May 24, 2018 12:00 AM

Author: Diana Kightlinger


Although up to half of women have fibroid tumors, many of them don’t realize it. And that’s generally fine—until symptoms appear that interfere with their quality of life or ability to get pregnant and carry to full term.

Size & Location Matter

Fibroids are benign tumors that grow in the muscles of the uterus. Symptoms depend on their size and location. “They can be all sizes, from as small as a millimeter to as large as a basketball,” says Marisa Adelman, MD, obstetrician-gynecologist with University of Utah Health.

Fibroids typically occur in three main areas. Submucosal fibroids located inside the uterus can deform the cavity there. Intramural fibroids grow within the uterine walls. Symptoms associated with these fibroid types include heavier and longer menstrual bleeding and pain.

Subserosal fibroids grow on the outside of the uterus. In addition, fibroids can be pedunculated, meaning they hang off of a stalk. Women generally don’t notice these last two fibroid types unless they get large enough to cause bulk symptoms—pressure that causes pelvic pain, frequent urination, or constipation.

Pregnancy Gets Complicated

More seriously, fibroids can interfere with a woman’s ability to get pregnant, carry full-term and deliver vaginally.

“If a fibroid is 5 centimeters in size or greater, that can affect the ability to get pregnant,” Adelman explains. “For example, a fibroid that’s blocking where the fallopian tube enters into the uterus could impact fertility.”

During pregnancy itself, some fibroids degenerate due to inadequate blood flow. The resulting inflammation may cause severe pain and pre-term contractions. A fibroid’s location may also create complications. For instance, a large fibroid low in the uterus could prevent the baby from descending into the pelvis, interfering with labor and delivery.

Treatment Offers Options

Physicians generally diagnose fibroids based on symptoms or during a well-woman visit. But Adelman emphasizes, “They’re not a concern if you’re asymptomatic. They’re only a problem if they’re affecting your quality of life.”

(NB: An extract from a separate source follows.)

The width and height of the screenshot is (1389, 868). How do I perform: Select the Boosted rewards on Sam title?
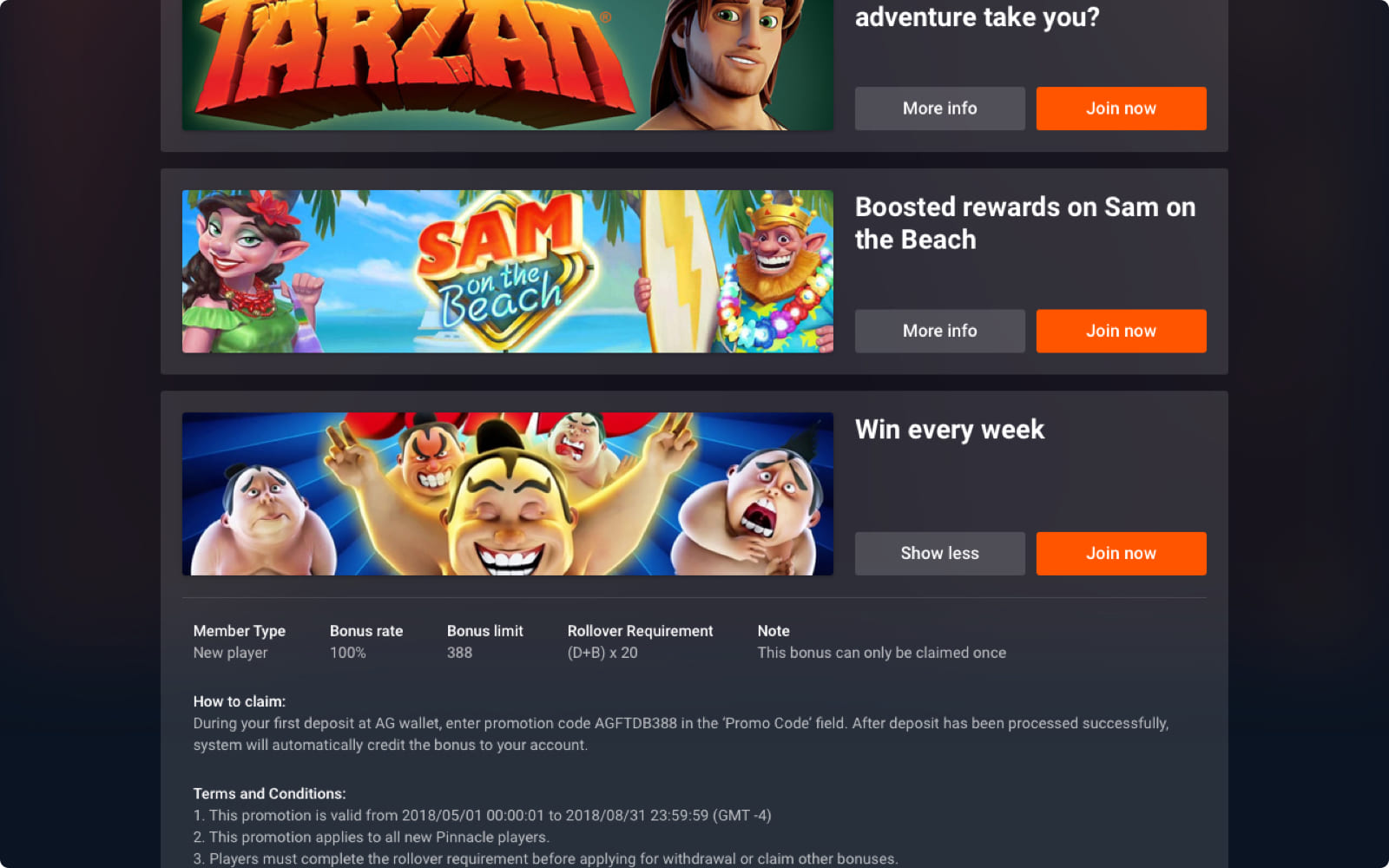(x=1025, y=223)
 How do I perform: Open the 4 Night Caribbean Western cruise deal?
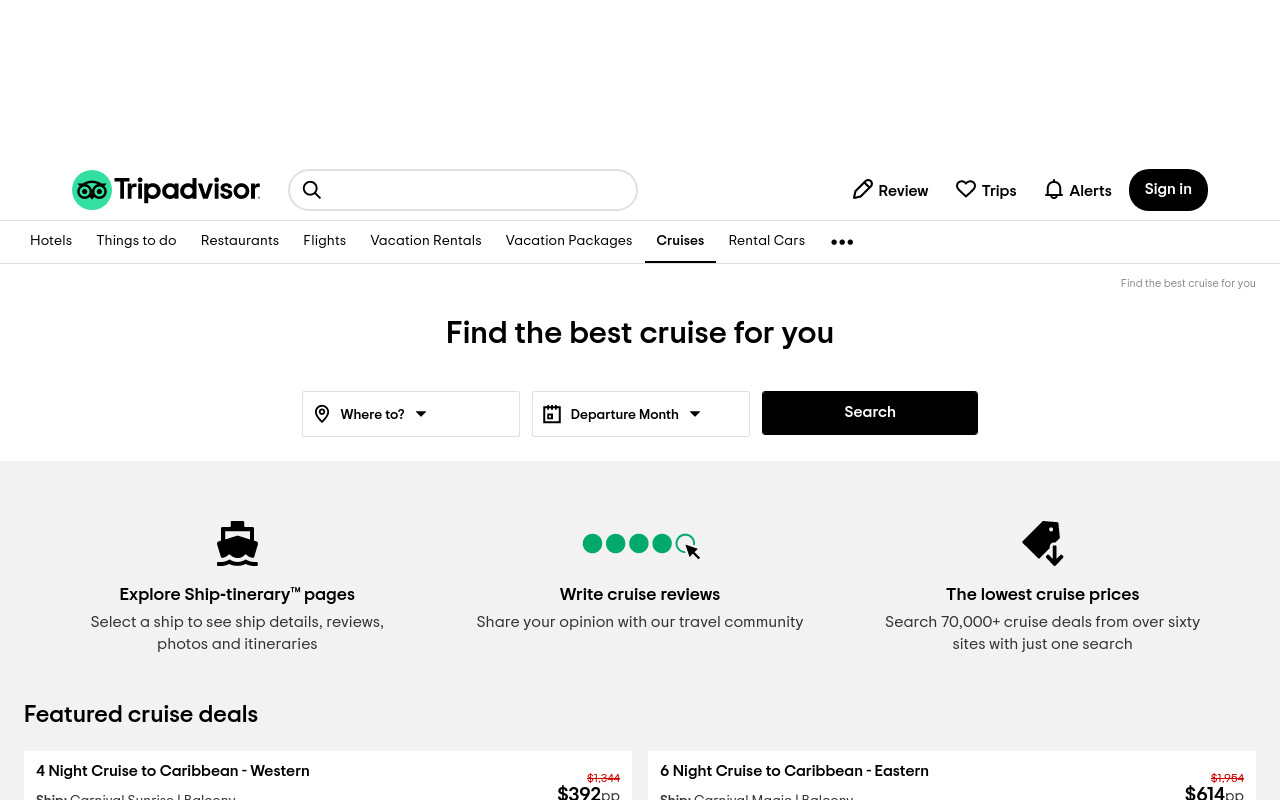coord(173,771)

To decide how to treat fibroids, Adelman considers three main questions:

  • What is the woman’s age?
  • What are her reproductive plans?
  • What are the fibroid size and location?

Physicians use two main approaches for myomectomy, the surgery to remove fibroids. The hysteroscopic technique removes fibroids inside the uterus by going through the cervix. This approach requires no incisions and involves minimal postoperative discomfort. On the other hand, the abdominal technique requires an incision in the abdomen to treat fibroids inside the wall or outside of the uterus. The abdominal approach can be performed laparoscopically or robotically.

It’s also possible to shrink fibroids. In uterine artery embolization, a radiologist injects beadlike particles to cut off the fibroid blood supply. This is useful if only one dominant fibroid needs to be treated.

Although the same fibroid does not usually recur, a woman may develop others in the future. To prevent that possibility, a hysterectomy not including the ovaries may be a consideration if a woman has completed child-bearing. Hysterectomy can be associated with less blood loss and a shorter operative time than myomectomies.

If fibroids are interfering with your qualify of life or ability to become or remain pregnant, consult your gynecologist-obstetrician. She’ll help you understand your chances for a healthy pregnancy, options to permanently remove fibroids, and personal risks and benefits of treatment options.